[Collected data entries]
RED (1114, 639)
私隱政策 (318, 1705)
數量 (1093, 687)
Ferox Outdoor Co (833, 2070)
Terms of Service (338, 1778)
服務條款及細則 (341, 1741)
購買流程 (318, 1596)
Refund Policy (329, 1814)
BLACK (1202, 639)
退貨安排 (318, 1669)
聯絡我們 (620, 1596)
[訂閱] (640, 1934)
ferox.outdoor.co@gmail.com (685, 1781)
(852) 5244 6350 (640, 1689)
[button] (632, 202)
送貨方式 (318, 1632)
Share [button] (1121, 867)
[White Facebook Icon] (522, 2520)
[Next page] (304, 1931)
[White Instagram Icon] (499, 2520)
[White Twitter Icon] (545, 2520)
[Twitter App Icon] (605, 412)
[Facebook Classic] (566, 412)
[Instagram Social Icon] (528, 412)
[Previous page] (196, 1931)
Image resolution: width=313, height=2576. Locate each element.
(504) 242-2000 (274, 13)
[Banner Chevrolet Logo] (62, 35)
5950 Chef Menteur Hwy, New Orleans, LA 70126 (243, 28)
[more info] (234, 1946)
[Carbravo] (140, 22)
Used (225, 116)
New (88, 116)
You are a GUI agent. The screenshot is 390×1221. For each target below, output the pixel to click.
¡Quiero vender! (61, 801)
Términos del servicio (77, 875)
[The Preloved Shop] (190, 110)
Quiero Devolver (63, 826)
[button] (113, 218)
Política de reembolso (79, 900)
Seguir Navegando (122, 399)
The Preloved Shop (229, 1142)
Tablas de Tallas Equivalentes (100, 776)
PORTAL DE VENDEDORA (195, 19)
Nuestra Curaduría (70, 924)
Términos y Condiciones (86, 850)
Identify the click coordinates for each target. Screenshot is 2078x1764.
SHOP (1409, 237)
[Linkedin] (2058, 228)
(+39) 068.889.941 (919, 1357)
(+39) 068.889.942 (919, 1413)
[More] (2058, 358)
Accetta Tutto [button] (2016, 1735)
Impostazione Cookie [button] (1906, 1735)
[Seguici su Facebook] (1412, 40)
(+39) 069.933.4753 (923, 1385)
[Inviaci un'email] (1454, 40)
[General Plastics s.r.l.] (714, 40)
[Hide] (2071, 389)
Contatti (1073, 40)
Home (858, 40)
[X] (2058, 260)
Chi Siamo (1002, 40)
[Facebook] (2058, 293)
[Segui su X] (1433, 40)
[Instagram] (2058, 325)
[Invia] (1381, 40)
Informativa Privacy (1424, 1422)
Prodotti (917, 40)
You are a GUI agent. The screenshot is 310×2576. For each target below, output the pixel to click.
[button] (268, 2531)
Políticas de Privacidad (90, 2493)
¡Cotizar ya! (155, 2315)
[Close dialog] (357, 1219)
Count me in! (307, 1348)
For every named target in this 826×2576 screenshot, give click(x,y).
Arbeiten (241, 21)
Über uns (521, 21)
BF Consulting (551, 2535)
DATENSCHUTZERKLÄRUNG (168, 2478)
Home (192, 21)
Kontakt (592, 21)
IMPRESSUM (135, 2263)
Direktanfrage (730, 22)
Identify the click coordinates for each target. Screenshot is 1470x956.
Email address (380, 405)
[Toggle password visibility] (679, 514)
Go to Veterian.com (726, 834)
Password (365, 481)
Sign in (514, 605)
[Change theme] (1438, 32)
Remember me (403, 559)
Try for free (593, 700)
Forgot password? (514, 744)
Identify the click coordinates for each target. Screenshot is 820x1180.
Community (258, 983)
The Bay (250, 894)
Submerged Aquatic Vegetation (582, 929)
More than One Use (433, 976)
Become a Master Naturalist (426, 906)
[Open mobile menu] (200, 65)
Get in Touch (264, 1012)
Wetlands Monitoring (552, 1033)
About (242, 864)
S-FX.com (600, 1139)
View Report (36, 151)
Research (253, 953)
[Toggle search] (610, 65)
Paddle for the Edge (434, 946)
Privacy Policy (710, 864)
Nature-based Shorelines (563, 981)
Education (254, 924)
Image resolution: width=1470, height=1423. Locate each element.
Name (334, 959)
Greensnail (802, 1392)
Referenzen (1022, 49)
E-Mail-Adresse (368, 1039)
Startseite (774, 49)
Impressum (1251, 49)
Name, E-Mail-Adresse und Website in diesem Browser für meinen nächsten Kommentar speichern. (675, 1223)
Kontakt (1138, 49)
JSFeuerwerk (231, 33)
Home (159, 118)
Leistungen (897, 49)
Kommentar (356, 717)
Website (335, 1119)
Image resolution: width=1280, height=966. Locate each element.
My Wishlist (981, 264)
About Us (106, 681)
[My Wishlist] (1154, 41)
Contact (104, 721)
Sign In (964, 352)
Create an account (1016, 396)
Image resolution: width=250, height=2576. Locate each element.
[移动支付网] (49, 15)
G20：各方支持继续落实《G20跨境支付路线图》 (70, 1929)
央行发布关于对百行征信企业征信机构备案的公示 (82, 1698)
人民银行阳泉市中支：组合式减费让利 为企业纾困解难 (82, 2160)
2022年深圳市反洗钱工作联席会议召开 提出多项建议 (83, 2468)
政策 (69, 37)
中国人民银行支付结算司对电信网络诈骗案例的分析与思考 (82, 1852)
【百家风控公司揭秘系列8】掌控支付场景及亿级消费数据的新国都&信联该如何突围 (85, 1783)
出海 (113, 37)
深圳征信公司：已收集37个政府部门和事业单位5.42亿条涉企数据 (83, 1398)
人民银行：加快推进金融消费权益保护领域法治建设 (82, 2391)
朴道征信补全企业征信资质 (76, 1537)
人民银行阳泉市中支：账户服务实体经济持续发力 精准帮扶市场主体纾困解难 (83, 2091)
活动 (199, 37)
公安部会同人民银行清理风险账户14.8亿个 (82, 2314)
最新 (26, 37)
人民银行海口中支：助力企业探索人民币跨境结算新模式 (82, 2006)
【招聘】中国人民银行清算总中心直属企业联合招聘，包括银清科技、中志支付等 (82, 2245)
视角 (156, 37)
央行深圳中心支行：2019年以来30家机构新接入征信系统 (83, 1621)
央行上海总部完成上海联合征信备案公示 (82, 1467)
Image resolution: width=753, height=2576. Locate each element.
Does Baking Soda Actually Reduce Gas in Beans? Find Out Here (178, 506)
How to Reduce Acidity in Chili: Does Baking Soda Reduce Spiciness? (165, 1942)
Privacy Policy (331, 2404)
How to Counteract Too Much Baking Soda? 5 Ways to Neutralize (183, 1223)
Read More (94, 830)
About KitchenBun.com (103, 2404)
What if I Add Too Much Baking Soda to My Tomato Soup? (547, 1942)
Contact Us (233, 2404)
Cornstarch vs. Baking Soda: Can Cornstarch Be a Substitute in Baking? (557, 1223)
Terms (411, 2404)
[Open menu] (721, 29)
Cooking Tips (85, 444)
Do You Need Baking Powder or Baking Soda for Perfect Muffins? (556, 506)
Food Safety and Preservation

• _What this task involves_
Both end lines included, restate word for word the lines above from the line with "Try for free (593, 700)" to the line with "[移动支付网] (49, 15)", and nothing else.

• _Final answer_
Try for free (593, 700)
Forgot password? (514, 744)
Identify the click coordinates for each target. Screenshot is 820x1180.
Community (258, 983)
The Bay (250, 894)
Submerged Aquatic Vegetation (582, 929)
More than One Use (433, 976)
Become a Master Naturalist (426, 906)
[Open mobile menu] (200, 65)
Get in Touch (264, 1012)
Wetlands Monitoring (552, 1033)
About (242, 864)
S-FX.com (600, 1139)
View Report (36, 151)
Research (253, 953)
[Toggle search] (610, 65)
Paddle for the Edge (434, 946)
Privacy Policy (710, 864)
Nature-based Shorelines (563, 981)
Education (254, 924)
Image resolution: width=1470, height=1423. Locate each element.
Name (334, 959)
Greensnail (802, 1392)
Referenzen (1022, 49)
E-Mail-Adresse (368, 1039)
Startseite (774, 49)
Impressum (1251, 49)
Name, E-Mail-Adresse und Website in diesem Browser für meinen nächsten Kommentar speichern. (675, 1223)
Kontakt (1138, 49)
JSFeuerwerk (231, 33)
Home (159, 118)
Leistungen (897, 49)
Kommentar (356, 717)
Website (335, 1119)
Image resolution: width=1280, height=966. Locate each element.
My Wishlist (981, 264)
About Us (106, 681)
[My Wishlist] (1154, 41)
Contact (104, 721)
Sign In (964, 352)
Create an account (1016, 396)
Image resolution: width=250, height=2576. Locate each element.
[移动支付网] (49, 15)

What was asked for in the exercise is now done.